[INPUT MATERIAL — start]
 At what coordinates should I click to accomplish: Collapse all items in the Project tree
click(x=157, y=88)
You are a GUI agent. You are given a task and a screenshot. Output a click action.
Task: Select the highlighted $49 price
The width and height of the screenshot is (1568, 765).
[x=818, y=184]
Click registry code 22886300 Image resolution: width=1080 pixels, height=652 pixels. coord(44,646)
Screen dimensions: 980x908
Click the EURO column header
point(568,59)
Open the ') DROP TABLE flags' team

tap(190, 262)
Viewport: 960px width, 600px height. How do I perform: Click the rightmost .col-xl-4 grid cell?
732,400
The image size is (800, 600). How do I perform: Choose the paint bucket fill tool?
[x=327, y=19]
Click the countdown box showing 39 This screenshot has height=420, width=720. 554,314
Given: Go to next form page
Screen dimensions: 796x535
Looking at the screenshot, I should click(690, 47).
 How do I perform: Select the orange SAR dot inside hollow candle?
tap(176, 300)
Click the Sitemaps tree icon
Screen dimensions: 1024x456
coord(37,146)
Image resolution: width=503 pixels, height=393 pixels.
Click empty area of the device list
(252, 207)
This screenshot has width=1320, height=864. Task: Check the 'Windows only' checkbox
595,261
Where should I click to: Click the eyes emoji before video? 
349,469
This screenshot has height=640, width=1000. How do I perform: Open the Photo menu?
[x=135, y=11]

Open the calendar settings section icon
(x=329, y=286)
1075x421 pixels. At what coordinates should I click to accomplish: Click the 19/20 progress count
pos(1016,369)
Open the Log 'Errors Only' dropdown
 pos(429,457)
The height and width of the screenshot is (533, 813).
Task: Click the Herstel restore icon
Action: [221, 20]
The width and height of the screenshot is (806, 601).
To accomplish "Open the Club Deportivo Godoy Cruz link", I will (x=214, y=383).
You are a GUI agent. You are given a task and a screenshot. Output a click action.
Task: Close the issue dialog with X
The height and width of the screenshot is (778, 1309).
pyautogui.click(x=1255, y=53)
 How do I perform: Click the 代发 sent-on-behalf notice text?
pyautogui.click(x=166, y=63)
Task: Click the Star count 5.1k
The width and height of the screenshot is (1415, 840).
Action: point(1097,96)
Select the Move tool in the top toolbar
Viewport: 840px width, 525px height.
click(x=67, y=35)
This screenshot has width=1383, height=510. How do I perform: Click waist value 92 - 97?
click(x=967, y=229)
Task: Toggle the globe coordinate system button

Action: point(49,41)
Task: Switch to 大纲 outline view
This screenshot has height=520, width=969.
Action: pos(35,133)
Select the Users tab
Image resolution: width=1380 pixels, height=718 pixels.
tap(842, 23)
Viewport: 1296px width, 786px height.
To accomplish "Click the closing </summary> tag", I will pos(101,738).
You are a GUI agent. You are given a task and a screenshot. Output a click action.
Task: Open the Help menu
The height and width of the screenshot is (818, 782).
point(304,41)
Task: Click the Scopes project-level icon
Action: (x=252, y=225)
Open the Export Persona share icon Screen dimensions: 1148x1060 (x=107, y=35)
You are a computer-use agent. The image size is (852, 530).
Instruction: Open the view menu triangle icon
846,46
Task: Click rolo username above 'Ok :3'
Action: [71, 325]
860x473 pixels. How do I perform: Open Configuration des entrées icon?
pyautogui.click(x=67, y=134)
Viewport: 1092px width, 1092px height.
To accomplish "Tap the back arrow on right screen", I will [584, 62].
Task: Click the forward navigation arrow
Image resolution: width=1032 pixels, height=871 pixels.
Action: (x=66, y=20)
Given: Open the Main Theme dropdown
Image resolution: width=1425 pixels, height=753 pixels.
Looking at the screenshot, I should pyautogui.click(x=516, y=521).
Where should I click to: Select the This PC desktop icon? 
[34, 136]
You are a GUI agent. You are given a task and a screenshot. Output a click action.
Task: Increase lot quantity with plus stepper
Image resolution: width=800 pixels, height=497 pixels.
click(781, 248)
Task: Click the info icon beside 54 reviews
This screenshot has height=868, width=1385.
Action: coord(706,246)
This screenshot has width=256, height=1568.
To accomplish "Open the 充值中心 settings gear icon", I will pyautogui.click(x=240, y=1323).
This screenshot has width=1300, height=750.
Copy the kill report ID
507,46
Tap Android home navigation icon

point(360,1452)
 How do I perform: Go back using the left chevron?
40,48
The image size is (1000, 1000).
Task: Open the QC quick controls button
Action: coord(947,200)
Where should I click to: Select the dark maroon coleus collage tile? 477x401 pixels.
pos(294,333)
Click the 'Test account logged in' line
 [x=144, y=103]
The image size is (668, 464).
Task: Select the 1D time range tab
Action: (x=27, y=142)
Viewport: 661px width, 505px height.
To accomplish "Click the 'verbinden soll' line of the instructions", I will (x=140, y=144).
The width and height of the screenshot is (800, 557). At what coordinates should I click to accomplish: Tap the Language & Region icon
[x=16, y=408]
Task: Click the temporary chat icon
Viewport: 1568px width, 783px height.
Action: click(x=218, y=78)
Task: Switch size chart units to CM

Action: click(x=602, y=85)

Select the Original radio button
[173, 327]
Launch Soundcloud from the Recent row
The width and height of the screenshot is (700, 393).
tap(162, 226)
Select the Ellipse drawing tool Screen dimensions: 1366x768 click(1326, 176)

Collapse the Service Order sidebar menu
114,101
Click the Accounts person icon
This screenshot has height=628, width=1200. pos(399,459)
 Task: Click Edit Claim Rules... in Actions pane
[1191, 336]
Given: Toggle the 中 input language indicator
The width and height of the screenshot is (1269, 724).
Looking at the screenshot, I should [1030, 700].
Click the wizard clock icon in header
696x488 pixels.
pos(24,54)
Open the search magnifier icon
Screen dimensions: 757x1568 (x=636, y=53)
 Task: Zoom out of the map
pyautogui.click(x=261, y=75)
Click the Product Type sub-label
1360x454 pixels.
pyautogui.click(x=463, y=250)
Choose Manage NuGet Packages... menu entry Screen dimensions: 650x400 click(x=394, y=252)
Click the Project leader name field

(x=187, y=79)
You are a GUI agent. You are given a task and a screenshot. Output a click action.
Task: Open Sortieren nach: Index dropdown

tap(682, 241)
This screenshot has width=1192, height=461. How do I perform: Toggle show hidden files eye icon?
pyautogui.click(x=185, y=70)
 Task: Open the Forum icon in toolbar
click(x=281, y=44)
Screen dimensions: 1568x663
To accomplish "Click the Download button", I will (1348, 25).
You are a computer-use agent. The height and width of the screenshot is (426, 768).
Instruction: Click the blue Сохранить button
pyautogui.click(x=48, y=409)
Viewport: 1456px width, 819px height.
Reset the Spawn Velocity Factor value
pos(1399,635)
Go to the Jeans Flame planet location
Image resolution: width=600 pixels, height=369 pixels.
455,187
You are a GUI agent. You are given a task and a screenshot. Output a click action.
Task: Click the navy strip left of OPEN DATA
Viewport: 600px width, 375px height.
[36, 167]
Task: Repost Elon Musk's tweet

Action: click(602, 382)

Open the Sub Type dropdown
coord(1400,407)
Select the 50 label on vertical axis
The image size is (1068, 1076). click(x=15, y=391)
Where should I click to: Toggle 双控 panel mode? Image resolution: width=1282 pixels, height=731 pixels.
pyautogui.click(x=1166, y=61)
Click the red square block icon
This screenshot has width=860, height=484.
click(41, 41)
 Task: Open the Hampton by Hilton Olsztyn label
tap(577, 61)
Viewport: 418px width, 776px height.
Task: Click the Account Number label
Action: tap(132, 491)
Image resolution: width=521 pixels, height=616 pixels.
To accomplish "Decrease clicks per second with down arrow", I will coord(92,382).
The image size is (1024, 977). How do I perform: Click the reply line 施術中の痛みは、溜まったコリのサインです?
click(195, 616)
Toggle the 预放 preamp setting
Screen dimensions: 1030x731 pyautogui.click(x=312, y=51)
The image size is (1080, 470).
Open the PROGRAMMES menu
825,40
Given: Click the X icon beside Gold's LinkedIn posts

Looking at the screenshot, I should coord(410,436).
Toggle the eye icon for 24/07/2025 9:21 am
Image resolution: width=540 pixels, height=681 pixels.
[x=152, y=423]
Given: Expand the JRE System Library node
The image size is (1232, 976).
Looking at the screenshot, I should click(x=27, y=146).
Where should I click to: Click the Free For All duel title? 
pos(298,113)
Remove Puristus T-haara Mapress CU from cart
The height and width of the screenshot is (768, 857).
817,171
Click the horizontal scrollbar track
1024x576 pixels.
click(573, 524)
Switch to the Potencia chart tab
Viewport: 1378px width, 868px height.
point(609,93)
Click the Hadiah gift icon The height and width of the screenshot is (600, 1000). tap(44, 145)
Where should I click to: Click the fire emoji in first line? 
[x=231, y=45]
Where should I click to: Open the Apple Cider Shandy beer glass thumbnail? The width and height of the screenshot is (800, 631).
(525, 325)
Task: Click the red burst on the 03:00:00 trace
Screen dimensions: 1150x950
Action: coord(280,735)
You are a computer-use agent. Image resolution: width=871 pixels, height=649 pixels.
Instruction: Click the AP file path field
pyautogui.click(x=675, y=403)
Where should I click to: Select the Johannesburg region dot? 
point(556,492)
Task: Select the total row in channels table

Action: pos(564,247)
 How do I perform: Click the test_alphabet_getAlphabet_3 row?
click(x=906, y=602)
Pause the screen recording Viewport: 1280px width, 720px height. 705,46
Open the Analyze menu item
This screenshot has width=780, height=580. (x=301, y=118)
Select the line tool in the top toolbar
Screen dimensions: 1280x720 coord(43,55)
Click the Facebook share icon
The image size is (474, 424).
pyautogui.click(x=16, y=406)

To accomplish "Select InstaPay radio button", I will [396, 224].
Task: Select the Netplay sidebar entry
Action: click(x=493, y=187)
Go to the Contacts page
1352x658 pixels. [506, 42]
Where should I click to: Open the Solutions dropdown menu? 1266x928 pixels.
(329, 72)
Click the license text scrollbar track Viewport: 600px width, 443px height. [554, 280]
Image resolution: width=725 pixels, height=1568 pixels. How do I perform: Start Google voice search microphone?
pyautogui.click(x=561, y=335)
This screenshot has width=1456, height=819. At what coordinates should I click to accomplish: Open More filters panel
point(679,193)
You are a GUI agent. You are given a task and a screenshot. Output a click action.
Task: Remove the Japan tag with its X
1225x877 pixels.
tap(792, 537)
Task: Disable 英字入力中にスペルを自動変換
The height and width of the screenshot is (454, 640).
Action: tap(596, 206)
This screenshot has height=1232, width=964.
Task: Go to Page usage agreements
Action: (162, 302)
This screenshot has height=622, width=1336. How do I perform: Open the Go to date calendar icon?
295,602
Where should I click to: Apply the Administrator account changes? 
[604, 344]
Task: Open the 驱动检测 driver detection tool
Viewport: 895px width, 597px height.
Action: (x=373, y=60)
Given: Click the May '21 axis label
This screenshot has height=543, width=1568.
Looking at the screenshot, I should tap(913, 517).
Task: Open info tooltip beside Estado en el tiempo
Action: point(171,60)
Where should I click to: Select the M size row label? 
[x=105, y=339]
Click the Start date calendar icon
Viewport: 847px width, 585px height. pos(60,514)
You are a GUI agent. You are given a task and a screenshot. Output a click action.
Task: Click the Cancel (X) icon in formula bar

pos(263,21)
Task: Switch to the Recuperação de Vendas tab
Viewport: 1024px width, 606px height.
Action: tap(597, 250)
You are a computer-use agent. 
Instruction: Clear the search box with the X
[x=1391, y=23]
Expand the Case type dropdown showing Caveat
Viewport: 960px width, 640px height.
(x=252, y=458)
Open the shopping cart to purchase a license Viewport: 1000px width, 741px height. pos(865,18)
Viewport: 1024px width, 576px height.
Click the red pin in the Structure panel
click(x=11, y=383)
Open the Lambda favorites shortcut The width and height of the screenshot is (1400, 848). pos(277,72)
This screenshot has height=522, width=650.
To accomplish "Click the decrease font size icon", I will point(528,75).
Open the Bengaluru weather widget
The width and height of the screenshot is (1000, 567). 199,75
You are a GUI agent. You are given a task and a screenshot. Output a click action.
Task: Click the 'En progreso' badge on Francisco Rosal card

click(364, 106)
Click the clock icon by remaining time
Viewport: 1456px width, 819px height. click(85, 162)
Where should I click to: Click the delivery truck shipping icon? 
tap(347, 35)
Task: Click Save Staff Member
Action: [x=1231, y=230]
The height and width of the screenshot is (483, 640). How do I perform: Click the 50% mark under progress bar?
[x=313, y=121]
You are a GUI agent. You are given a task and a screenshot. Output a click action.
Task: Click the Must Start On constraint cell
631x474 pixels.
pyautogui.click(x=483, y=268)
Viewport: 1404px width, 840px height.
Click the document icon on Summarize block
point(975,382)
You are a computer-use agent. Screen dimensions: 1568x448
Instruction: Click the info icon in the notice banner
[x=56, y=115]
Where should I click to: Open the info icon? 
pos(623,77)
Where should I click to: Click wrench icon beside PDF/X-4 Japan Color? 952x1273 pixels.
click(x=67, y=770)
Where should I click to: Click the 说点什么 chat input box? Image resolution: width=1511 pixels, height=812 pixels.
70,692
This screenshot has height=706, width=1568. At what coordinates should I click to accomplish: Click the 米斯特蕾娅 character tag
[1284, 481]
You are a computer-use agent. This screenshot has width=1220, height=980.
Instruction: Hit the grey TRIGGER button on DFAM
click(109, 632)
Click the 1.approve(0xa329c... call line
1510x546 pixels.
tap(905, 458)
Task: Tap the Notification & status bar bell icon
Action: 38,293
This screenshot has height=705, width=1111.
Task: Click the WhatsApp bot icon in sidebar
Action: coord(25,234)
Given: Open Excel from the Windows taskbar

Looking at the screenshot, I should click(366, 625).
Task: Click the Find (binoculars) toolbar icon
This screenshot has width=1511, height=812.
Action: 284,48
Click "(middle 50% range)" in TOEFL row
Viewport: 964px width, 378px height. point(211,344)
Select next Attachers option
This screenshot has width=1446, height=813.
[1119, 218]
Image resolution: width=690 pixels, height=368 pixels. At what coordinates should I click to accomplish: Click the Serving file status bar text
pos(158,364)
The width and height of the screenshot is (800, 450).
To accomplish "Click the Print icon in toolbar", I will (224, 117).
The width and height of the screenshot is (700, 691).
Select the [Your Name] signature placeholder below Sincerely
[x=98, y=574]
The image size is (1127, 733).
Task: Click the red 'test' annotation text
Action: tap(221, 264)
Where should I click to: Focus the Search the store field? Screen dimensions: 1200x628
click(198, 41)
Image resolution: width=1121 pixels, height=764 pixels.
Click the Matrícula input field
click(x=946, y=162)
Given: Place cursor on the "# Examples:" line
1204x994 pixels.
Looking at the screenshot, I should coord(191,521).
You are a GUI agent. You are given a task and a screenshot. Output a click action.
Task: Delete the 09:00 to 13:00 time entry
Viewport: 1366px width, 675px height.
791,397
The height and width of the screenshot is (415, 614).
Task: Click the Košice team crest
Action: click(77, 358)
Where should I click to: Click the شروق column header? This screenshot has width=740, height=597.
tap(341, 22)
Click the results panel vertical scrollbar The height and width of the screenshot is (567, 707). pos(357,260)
[INPUT MATERIAL — finish]
### TASK STATEMENT
Return each line of the listing that holds the string "computer".

### EXERCISE OUTPUT
You are a computer-use agent. The image size is (852, 530).
You are a computer-use agent. The height and width of the screenshot is (426, 768).
You are a computer-use agent. Image resolution: width=871 pixels, height=649 pixels.
You are a computer-use agent. 
You are a computer-use agent. Screen dimensions: 1568x448
You are a computer-use agent. This screenshot has width=1220, height=980.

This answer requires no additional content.